### Problem
Begin at the line containing "This screenshot has width=1456, height=819." and restate it and each line after it exactly, up to and including the last line below. Leave pictures out.

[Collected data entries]
····················

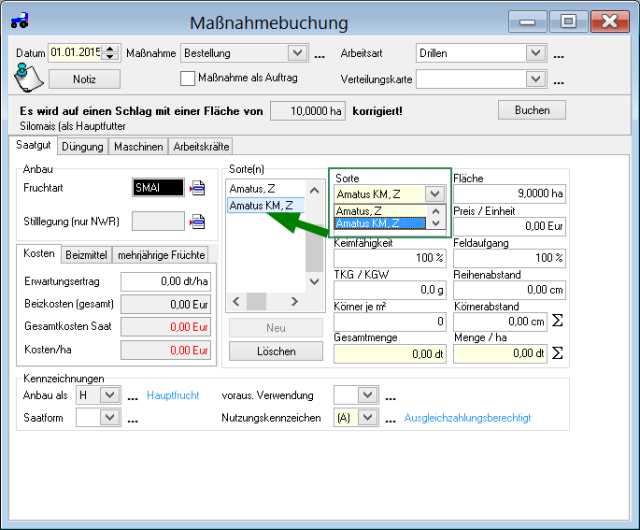The height and width of the screenshot is (530, 640).
Task: Click the sigma icon beside Menge / ha
Action: coord(557,353)
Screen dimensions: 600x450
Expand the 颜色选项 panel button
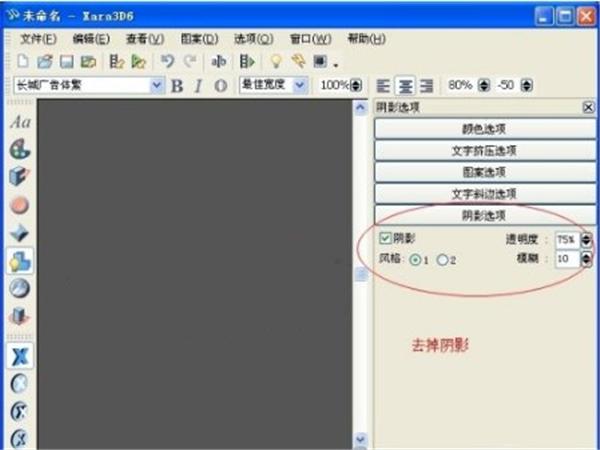click(x=485, y=129)
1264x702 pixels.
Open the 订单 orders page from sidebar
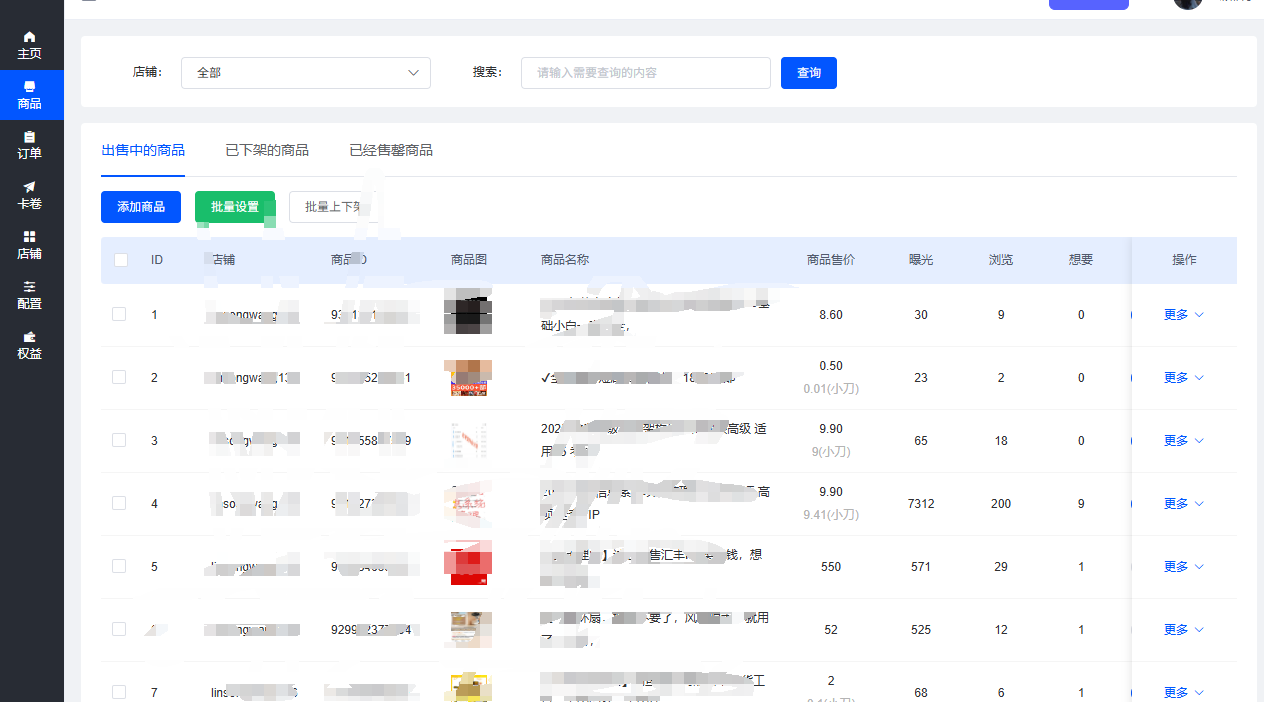[x=30, y=145]
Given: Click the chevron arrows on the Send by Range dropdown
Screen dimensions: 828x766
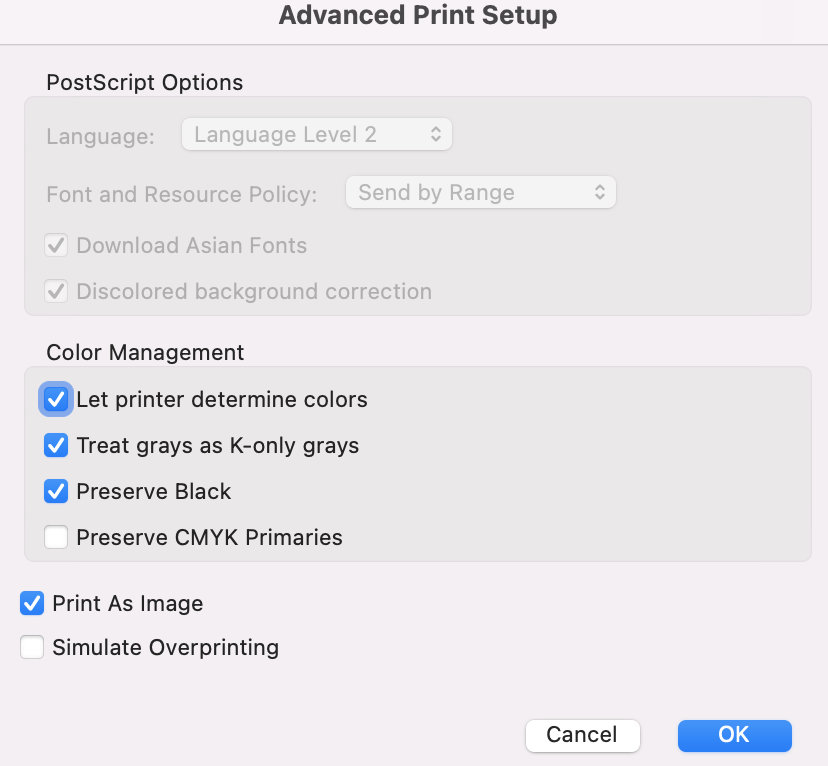Looking at the screenshot, I should pyautogui.click(x=600, y=193).
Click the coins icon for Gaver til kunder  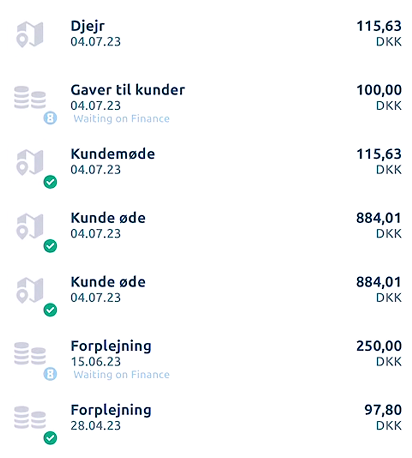pos(30,98)
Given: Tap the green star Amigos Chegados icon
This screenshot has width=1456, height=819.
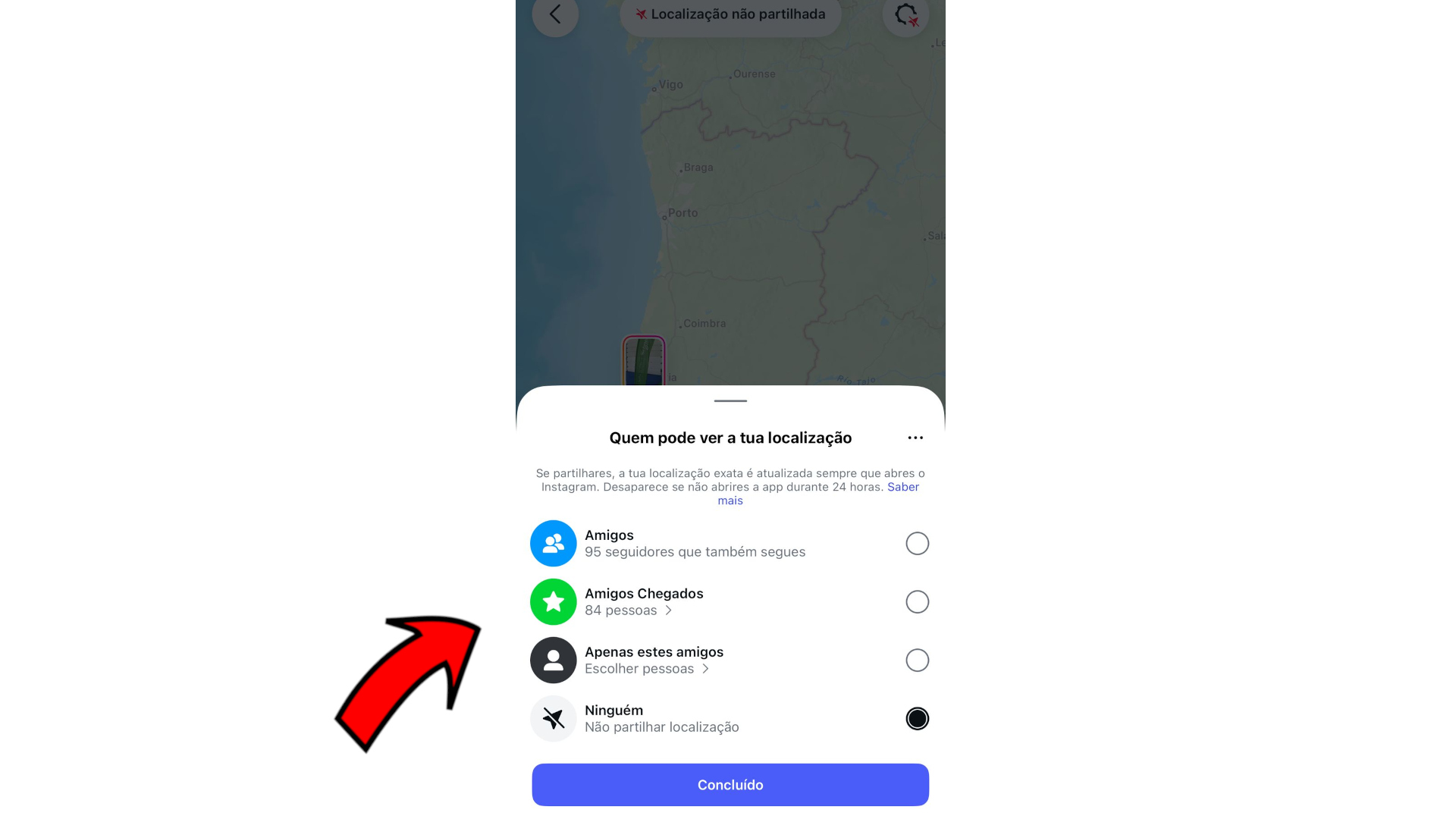Looking at the screenshot, I should (554, 601).
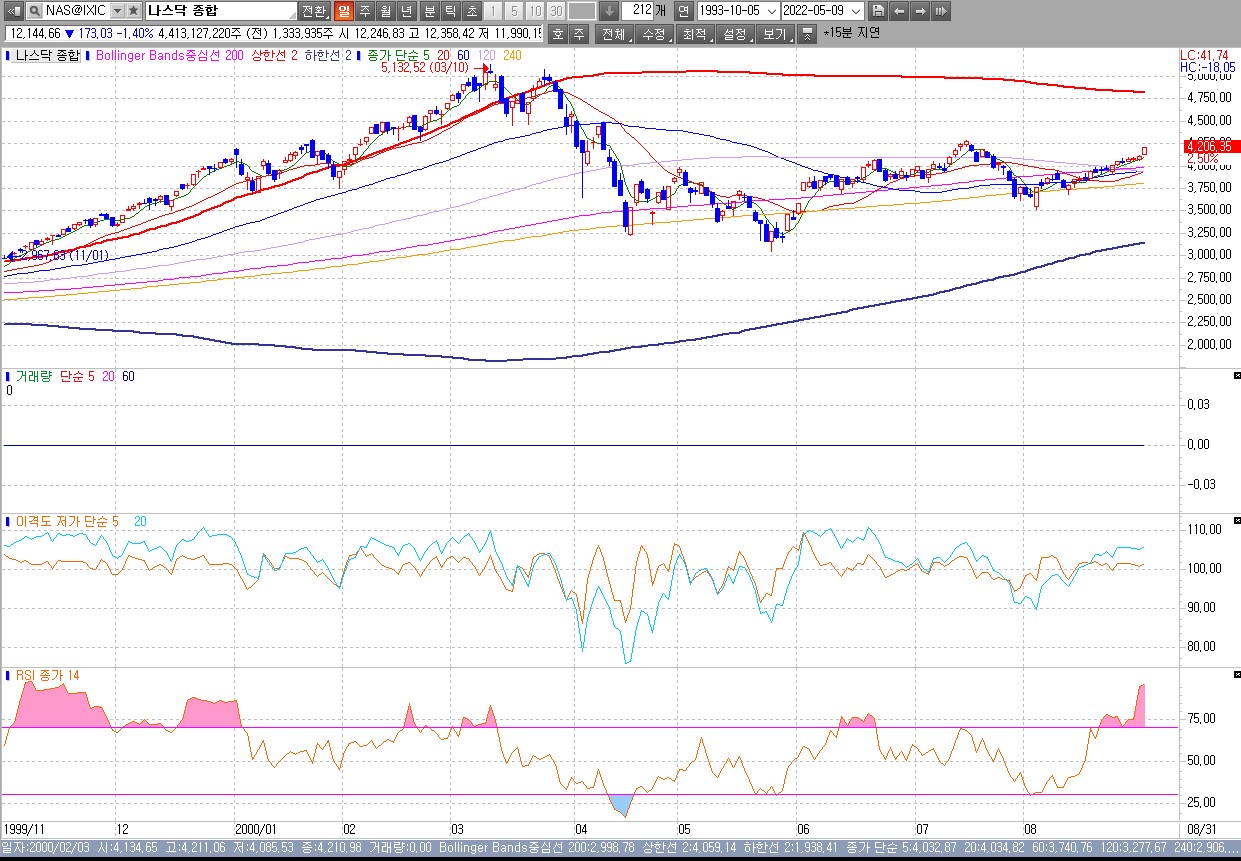Expand the end date 2022-05-09 dropdown
Screen dimensions: 1241x861
[x=857, y=11]
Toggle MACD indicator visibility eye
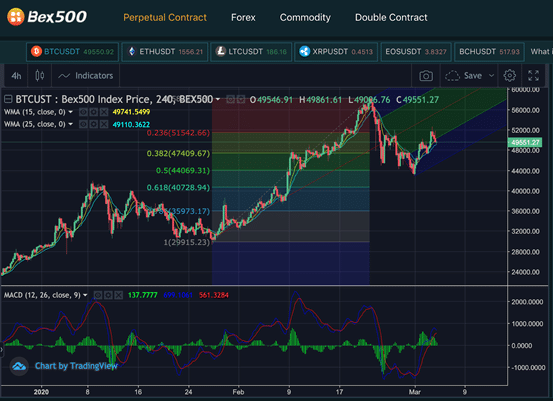This screenshot has width=553, height=401. pyautogui.click(x=98, y=295)
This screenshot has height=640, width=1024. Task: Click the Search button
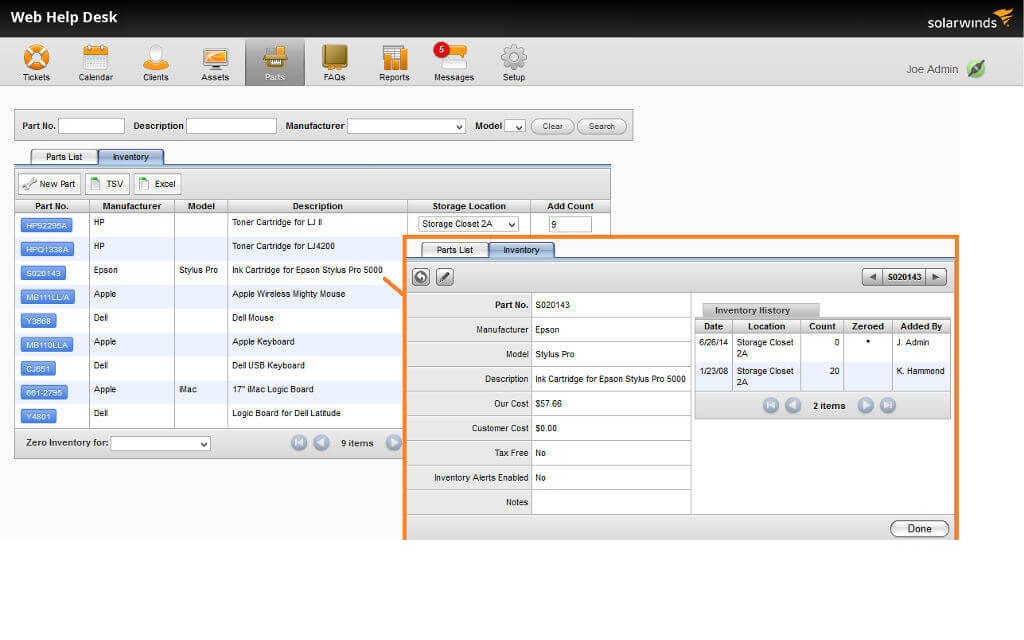coord(601,126)
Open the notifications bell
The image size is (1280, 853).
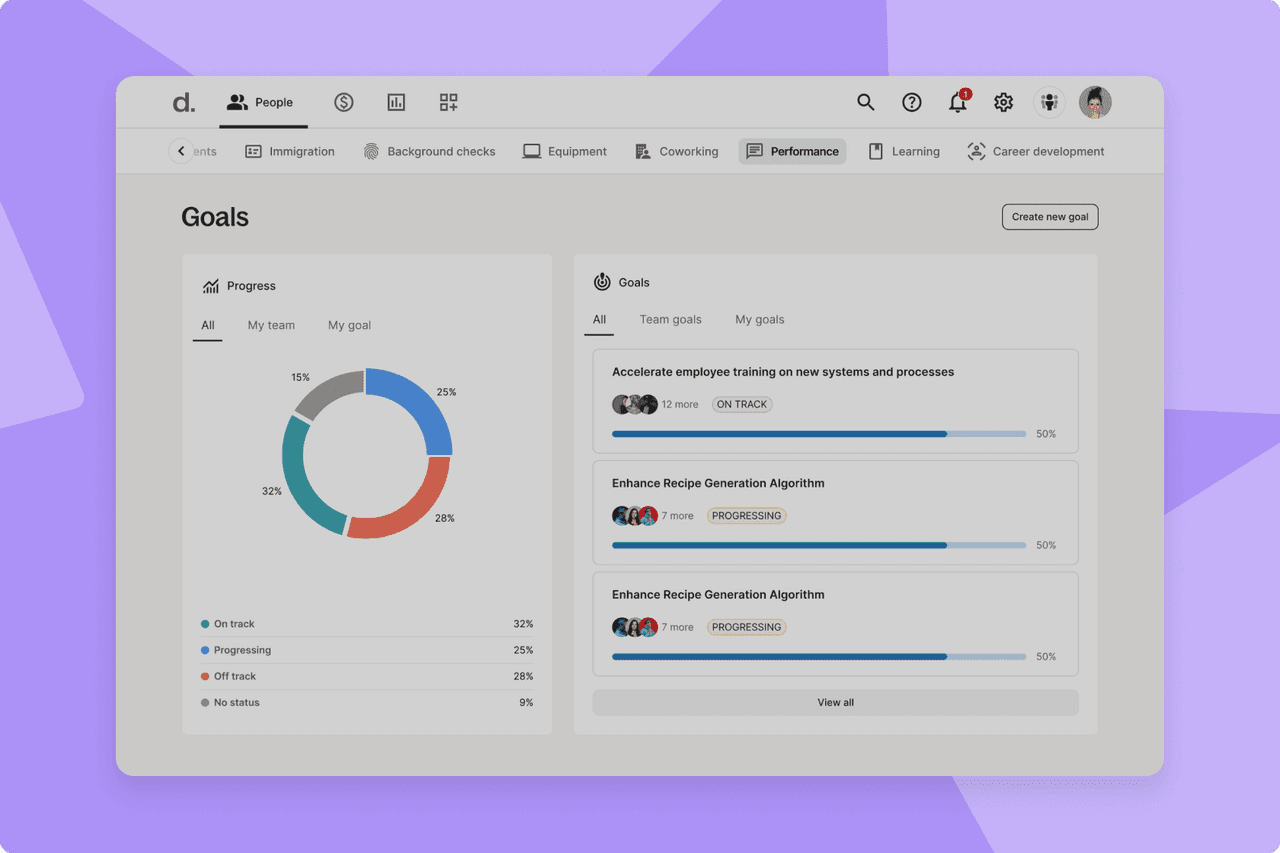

····················

### Written response
This screenshot has width=1456, height=819.
Looking at the screenshot, I should (554, 601).
Expand the end date 2022-05-09 dropdown
Screen dimensions: 1241x861
[x=857, y=11]
Toggle MACD indicator visibility eye
This screenshot has width=553, height=401. pyautogui.click(x=98, y=295)
This screenshot has height=640, width=1024. Task: Click the Search button
coord(601,126)
Open the notifications bell
The image size is (1280, 853).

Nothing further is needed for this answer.